Produce a verbatim transcription of the records below, beginning at the line containing "Click the 1642 time marker" and ending at the final line; include only those lines.
===== Study material =====
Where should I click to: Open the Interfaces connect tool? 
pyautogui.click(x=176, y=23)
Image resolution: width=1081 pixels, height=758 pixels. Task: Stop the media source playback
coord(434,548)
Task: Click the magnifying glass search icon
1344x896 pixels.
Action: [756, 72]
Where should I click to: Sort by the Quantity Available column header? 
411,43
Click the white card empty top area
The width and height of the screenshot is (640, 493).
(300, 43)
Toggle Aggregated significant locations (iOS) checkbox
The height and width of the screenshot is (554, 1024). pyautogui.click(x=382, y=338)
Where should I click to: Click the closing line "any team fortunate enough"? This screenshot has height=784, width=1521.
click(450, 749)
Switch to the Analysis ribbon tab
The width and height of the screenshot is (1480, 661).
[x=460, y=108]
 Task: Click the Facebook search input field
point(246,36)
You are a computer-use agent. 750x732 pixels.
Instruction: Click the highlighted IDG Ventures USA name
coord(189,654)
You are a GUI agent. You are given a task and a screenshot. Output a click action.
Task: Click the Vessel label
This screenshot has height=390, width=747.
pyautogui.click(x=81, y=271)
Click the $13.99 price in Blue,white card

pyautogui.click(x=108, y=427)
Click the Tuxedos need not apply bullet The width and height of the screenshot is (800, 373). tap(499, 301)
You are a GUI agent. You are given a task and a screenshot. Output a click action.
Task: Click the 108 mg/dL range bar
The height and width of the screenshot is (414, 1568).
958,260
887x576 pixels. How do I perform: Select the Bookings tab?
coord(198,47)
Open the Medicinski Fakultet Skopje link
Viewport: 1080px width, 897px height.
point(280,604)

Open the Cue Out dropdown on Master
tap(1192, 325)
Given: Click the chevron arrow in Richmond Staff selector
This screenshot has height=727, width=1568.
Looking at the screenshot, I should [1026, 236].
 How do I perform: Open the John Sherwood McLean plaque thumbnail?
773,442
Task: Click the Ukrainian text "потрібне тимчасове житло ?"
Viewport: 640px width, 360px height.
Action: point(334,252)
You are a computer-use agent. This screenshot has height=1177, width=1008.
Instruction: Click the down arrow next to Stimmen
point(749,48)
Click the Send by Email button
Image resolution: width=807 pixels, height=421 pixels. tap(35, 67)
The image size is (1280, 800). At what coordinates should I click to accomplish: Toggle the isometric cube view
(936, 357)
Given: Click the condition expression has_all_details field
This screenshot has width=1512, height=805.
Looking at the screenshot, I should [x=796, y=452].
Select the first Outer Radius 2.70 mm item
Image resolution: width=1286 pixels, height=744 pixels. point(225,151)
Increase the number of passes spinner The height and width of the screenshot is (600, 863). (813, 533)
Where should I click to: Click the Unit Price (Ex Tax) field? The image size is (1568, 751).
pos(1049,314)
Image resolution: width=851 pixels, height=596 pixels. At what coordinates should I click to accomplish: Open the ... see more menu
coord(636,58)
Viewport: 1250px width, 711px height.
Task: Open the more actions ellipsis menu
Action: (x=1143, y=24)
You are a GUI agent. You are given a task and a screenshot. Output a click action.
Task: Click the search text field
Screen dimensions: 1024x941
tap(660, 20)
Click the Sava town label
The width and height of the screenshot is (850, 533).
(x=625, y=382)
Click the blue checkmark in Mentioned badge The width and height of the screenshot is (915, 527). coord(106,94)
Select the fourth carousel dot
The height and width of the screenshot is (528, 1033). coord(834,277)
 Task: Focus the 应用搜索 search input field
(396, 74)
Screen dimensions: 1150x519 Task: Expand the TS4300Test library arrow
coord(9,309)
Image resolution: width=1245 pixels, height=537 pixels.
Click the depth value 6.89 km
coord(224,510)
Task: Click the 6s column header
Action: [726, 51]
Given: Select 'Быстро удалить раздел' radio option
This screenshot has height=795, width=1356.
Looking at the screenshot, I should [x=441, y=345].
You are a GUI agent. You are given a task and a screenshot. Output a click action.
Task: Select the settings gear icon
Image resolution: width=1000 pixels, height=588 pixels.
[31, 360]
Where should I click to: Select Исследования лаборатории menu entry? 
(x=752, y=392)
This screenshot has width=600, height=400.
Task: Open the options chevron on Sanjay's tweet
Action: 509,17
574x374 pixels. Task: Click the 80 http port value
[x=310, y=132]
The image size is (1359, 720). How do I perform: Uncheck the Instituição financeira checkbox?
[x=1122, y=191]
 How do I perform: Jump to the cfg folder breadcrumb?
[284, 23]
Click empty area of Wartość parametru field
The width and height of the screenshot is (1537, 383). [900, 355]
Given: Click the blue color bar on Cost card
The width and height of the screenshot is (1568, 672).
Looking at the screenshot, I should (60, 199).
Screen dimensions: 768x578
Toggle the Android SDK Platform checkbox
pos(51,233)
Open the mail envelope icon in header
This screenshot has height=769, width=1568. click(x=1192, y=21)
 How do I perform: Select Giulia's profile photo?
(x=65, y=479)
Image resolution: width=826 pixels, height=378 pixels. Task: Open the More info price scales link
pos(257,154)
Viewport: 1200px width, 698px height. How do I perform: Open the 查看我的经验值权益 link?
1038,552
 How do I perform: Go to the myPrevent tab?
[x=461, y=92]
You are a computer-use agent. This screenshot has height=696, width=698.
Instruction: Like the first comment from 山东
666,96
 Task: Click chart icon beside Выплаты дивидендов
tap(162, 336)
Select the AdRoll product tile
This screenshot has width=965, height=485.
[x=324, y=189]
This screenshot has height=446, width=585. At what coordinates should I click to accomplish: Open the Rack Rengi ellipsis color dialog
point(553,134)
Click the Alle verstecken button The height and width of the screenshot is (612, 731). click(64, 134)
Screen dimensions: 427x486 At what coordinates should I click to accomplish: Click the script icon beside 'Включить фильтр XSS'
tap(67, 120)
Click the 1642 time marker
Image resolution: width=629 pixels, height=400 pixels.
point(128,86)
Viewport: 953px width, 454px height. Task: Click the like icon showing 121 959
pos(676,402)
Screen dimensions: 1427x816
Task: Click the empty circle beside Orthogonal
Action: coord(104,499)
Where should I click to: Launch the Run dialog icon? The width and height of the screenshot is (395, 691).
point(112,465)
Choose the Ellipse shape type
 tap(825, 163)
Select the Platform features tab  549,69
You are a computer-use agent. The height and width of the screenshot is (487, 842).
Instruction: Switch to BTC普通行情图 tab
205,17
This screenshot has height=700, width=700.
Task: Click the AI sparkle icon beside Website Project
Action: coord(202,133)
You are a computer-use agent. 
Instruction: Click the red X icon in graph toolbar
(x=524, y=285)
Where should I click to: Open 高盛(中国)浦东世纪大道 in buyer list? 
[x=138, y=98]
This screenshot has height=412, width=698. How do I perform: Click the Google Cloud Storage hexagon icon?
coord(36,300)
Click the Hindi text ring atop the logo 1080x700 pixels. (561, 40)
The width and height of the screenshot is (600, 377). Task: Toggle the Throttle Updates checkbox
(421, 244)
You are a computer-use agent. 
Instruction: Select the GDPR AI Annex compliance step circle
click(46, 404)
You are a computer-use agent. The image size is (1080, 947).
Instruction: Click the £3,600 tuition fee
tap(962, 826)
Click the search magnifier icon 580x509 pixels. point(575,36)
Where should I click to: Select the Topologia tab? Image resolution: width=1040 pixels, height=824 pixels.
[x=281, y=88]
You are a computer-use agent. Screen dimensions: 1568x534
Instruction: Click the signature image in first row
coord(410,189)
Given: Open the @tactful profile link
=====
* Response box *
Click the 1642 time marker
Image resolution: width=629 pixels, height=400 pixels.
point(128,86)
Viewport: 953px width, 454px height. Task: Click the like icon showing 121 959
pos(676,402)
Screen dimensions: 1427x816
Task: Click the empty circle beside Orthogonal
Action: coord(104,499)
Where should I click to: Launch the Run dialog icon? The width and height of the screenshot is (395, 691).
point(112,465)
Choose the Ellipse shape type
 tap(825, 163)
Select the Platform features tab  549,69
You are a computer-use agent. The height and width of the screenshot is (487, 842).
Instruction: Switch to BTC普通行情图 tab
205,17
This screenshot has height=700, width=700.
Task: Click the AI sparkle icon beside Website Project
Action: coord(202,133)
You are a computer-use agent. 
Instruction: Click the red X icon in graph toolbar
(x=524, y=285)
Where should I click to: Open 高盛(中国)浦东世纪大道 in buyer list? 
[x=138, y=98]
This screenshot has height=412, width=698. How do I perform: Click the Google Cloud Storage hexagon icon?
coord(36,300)
Click the Hindi text ring atop the logo 1080x700 pixels. (561, 40)
The width and height of the screenshot is (600, 377). Task: Toggle the Throttle Updates checkbox
(421, 244)
You are a computer-use agent. 
Instruction: Select the GDPR AI Annex compliance step circle
click(46, 404)
You are a computer-use agent. The image size is (1080, 947).
Instruction: Click the £3,600 tuition fee
tap(962, 826)
Click the search magnifier icon 580x509 pixels. point(575,36)
Where should I click to: Select the Topologia tab? Image resolution: width=1040 pixels, height=824 pixels.
[x=281, y=88]
You are a computer-use agent. Screen dimensions: 1568x534
Instruction: Click the signature image in first row
coord(410,189)
Given: Open the @tactful profile link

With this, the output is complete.